The Romeyne Robert and Uguccione Ranieri di Sorbello Foundation is proud to have supported the research carried out by Dr. Antonella Valoroso over the past three years. Her work investigates the complex network of initiatives that, throughout the twentieth century, led to the rediscovery and renewed appreciation of Giovanni da Verrazzano—not only in Italy, but above all in the United States. Central to this process was the active involvement of New York’s Italian diasporic communities and the city’s Italian consular authorities, among whom Uguccione Ranieri di Sorbello played a key role as director of the Cultural Office established in 1963 at the Consulate General of Italy in New York.
Drawing on extensive archival research conducted in both Italy and the United States, Dr. Valoroso has reconstructed this multifaceted historical narrative, now published as a richly illustrated bilingual volume: A Bridge for Giovanni da Verrazzano. Stories of Cultural Diplomacy from Greve in Chianti to New York (Perugia, Morlacchi Editore, 2025). The book was published with the support of the Fondazione Ranieri di Sorbello, the Municipality of Greve in Chianti—Giovanni da Verrazzano’s birthplace—the Verrazzano Foundation, and the John D. Calandra Italian American Institute.

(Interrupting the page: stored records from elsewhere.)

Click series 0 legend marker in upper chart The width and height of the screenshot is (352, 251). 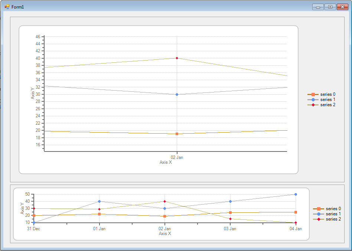click(313, 94)
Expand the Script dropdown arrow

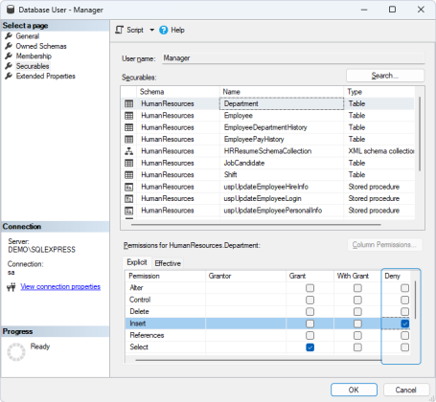[x=152, y=30]
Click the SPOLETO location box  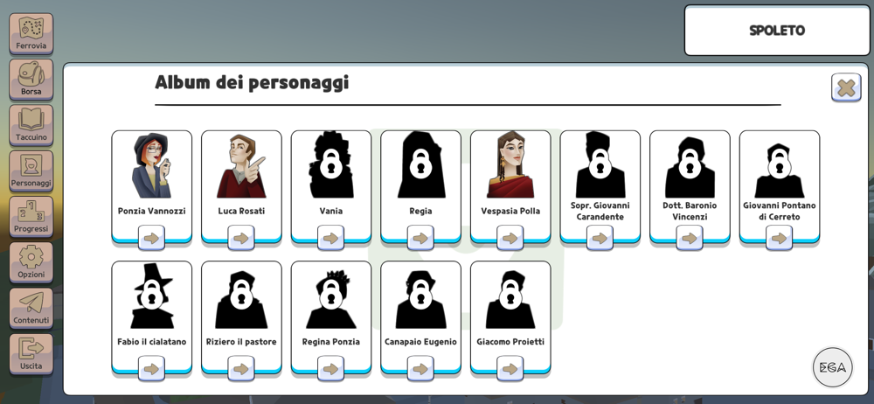pyautogui.click(x=777, y=30)
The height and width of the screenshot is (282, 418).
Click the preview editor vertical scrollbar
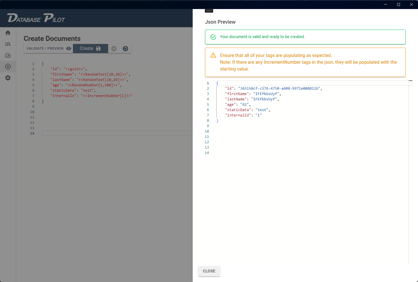tap(410, 172)
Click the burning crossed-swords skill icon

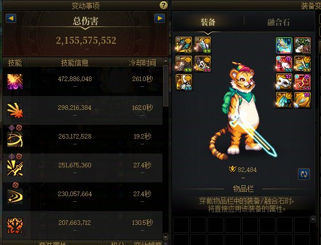[x=15, y=225]
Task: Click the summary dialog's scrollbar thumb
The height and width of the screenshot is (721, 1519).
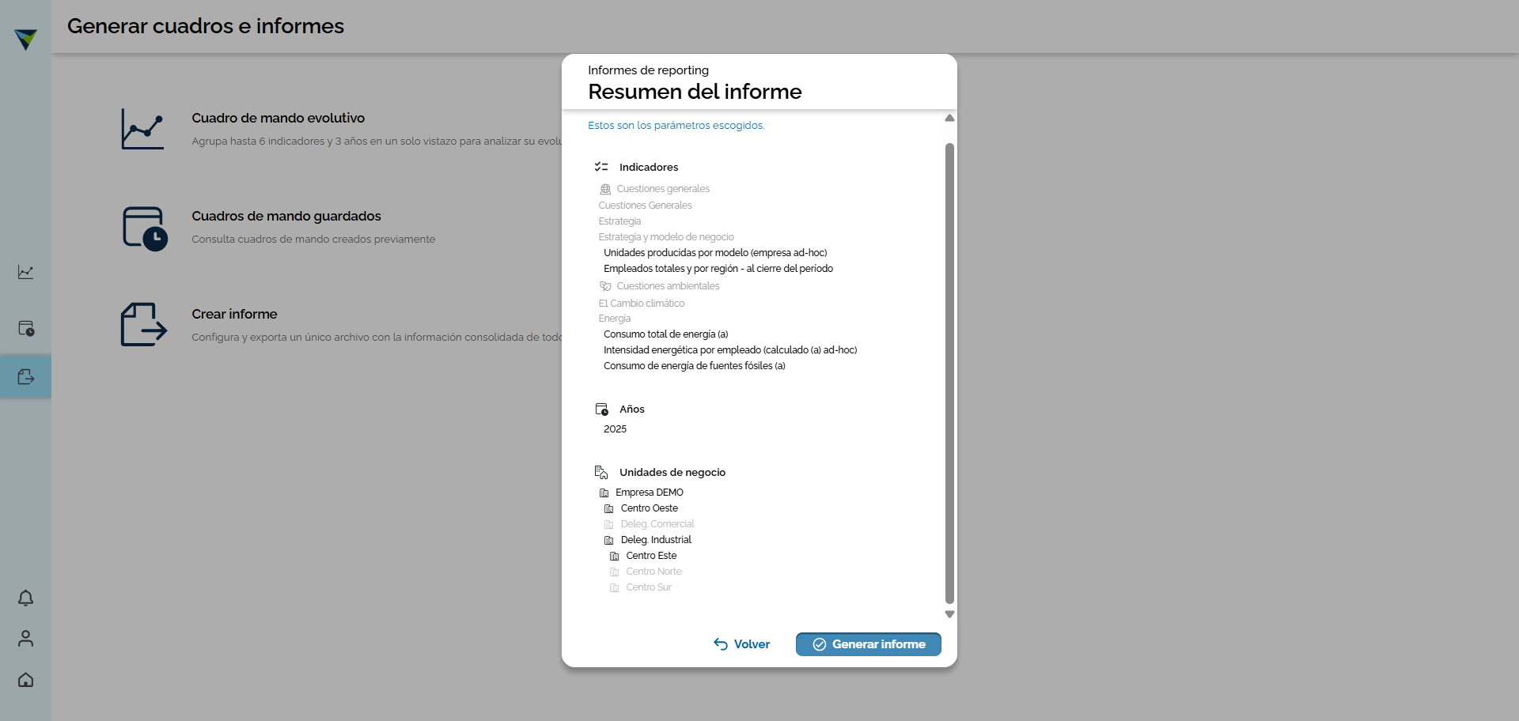Action: click(x=949, y=372)
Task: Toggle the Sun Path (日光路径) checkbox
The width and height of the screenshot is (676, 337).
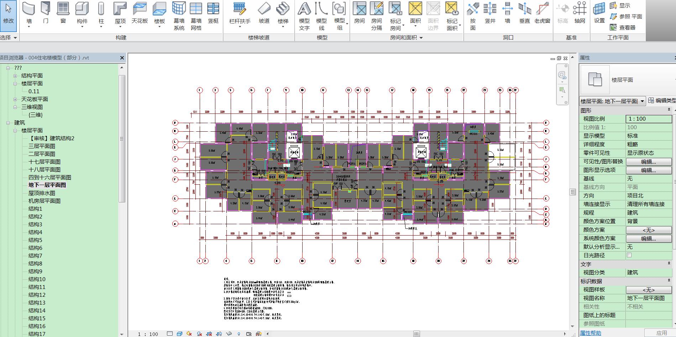Action: [629, 255]
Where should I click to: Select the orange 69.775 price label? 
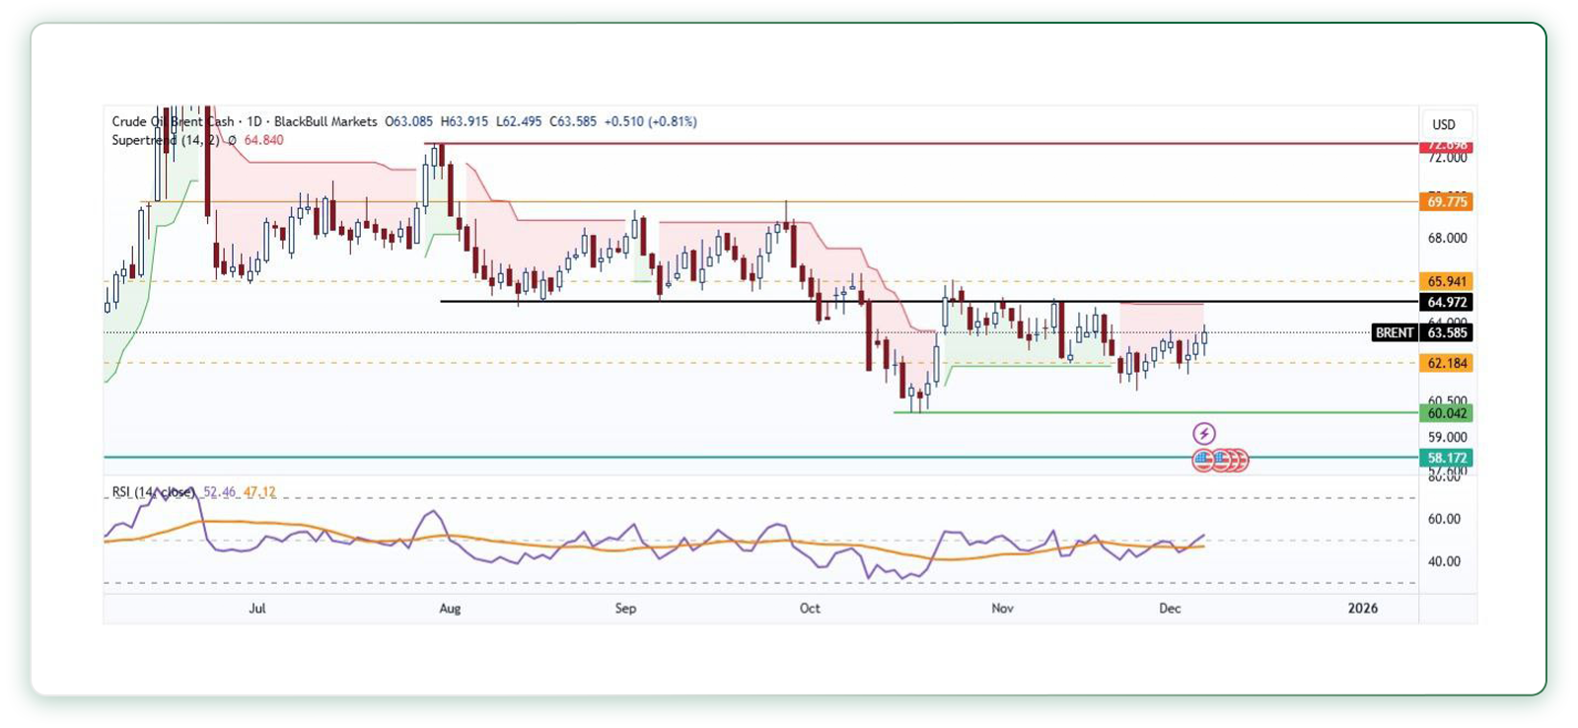click(x=1446, y=201)
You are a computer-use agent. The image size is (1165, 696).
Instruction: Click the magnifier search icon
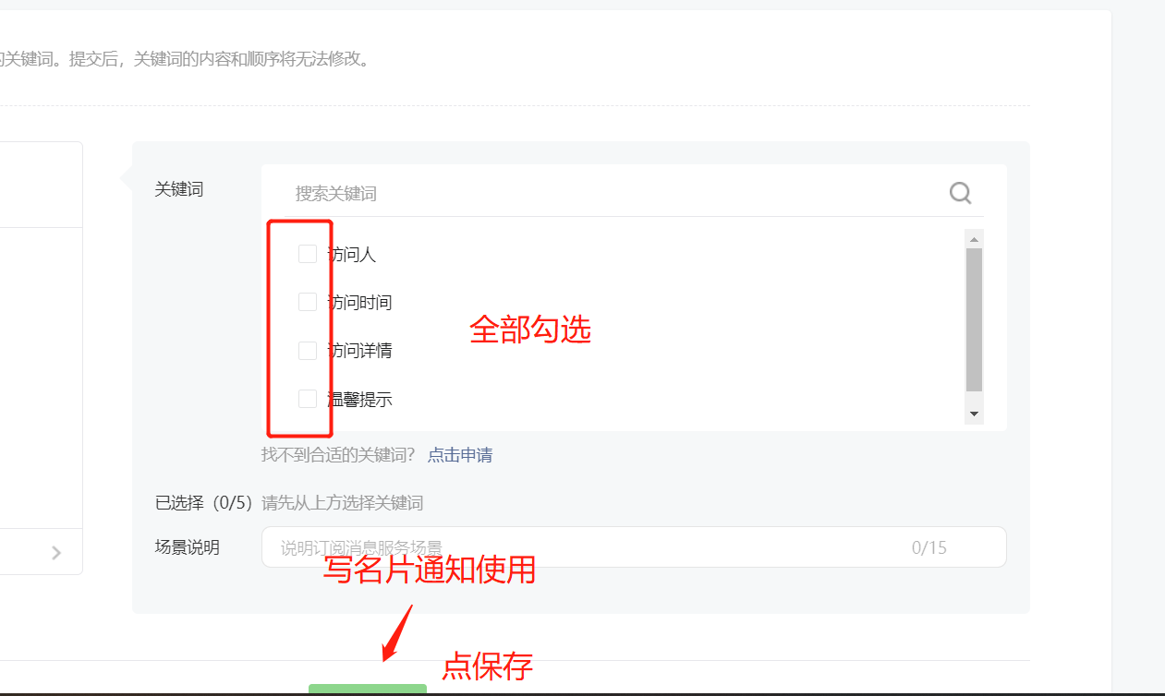pyautogui.click(x=960, y=193)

In the introduction to the volume, the author reflects on the layered meanings of the Verrazzano-Narrows Bridge, noting that while millions of people cross it each year—or admire its majestic silhouette in images of the New York Marathon—few are aware of the complex history embedded in its name. “This book—Valoroso writes—aims to tell that story through an interweaving of narratives: the story of how a nearly forgotten Tuscan navigator became a symbol of Italian prestige and pride; of how a largely marginalized community managed to assert its place in the founding myth of New York; and of how a far-sighted and at times visionary form of diplomacy was able to foresee and forge lasting bonds between peoples and culture.”

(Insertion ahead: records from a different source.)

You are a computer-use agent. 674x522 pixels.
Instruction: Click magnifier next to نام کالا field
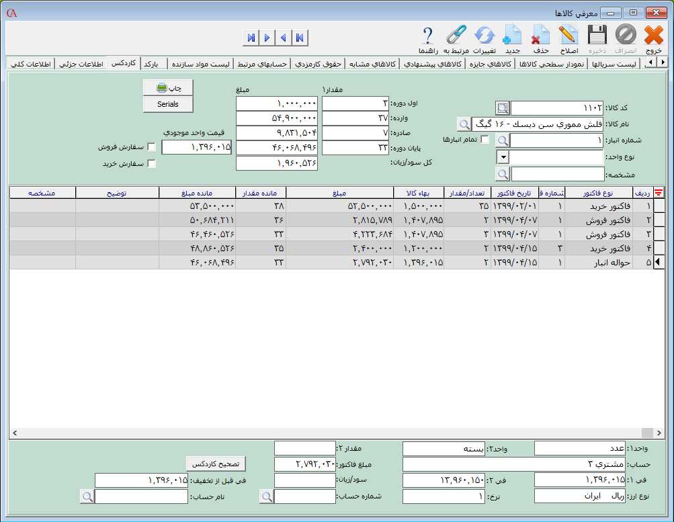click(x=464, y=124)
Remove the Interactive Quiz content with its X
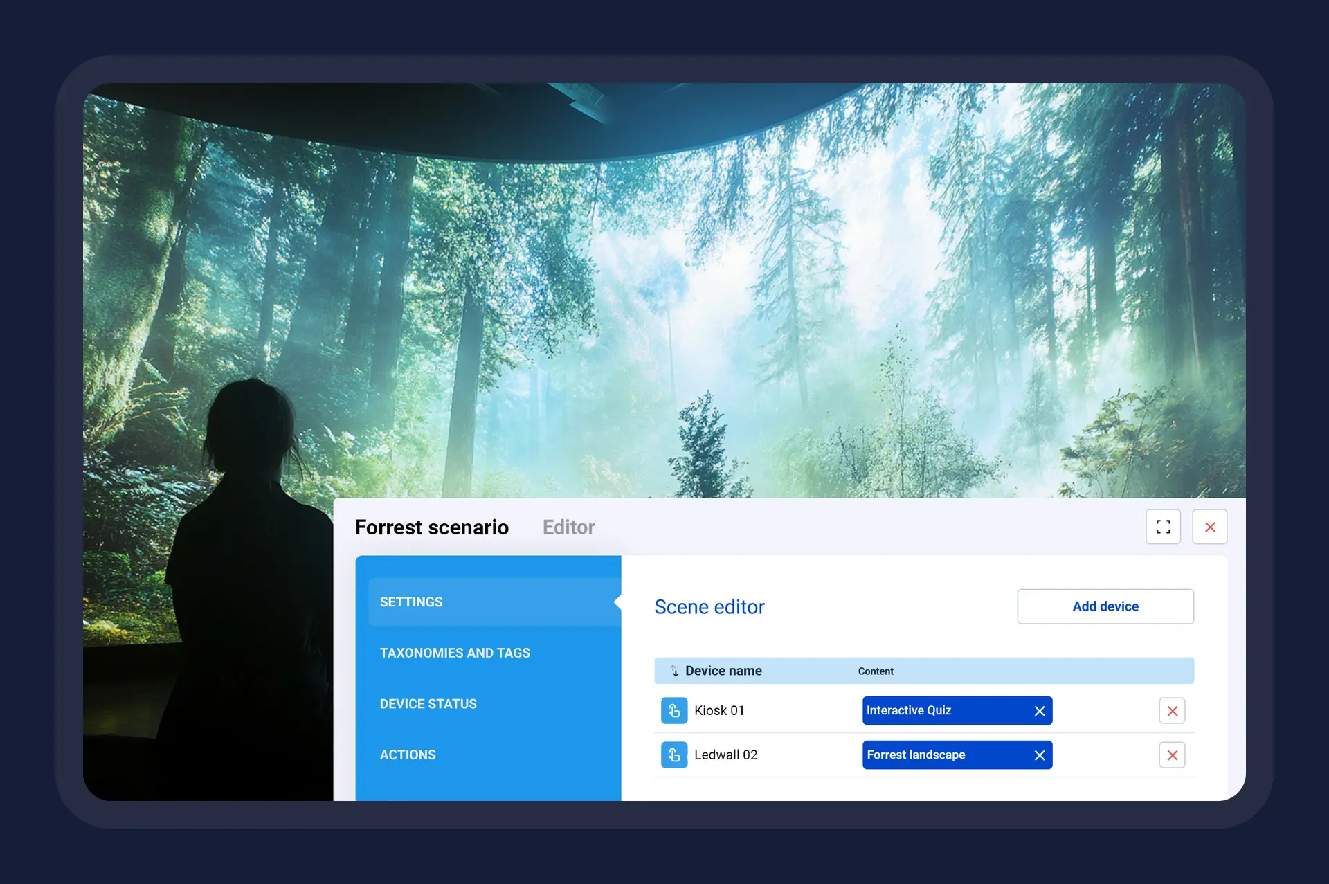The height and width of the screenshot is (884, 1329). click(x=1040, y=710)
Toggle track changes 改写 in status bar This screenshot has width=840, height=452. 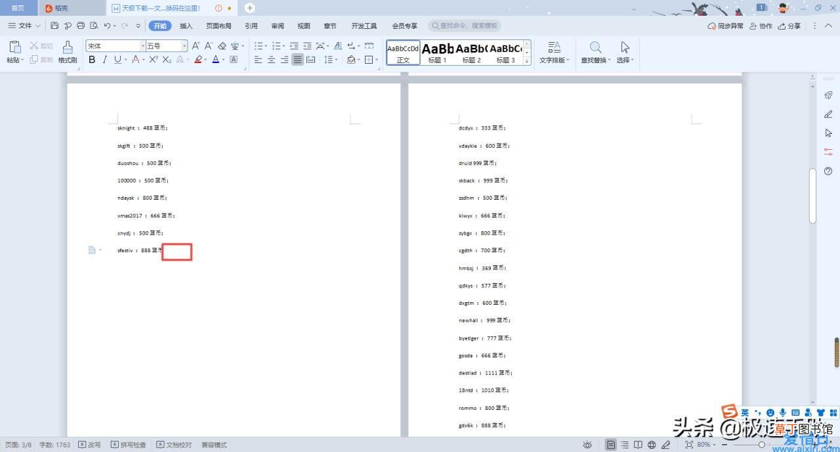pos(90,445)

The impact of A Bridge for Giovanni da Verrazzano is captured in the words of Professor Anthony Julian Tamburri, Dean of the John D. Calandra Italian American Institute. His endorsement, featured on the back cover of the book, reads:
“A Bridge for Giovanni da Verrazzano offers a concise, detailed, and highly accomplished account of one of the longest suspension bridges in the world. Its story is both intriguing and engaging, recounting how Italian and Italian American communities worked together to achieve a remarkable feat—the dedication to a Tuscan explorer of what was, at the time, the longest suspension bridge in the world.”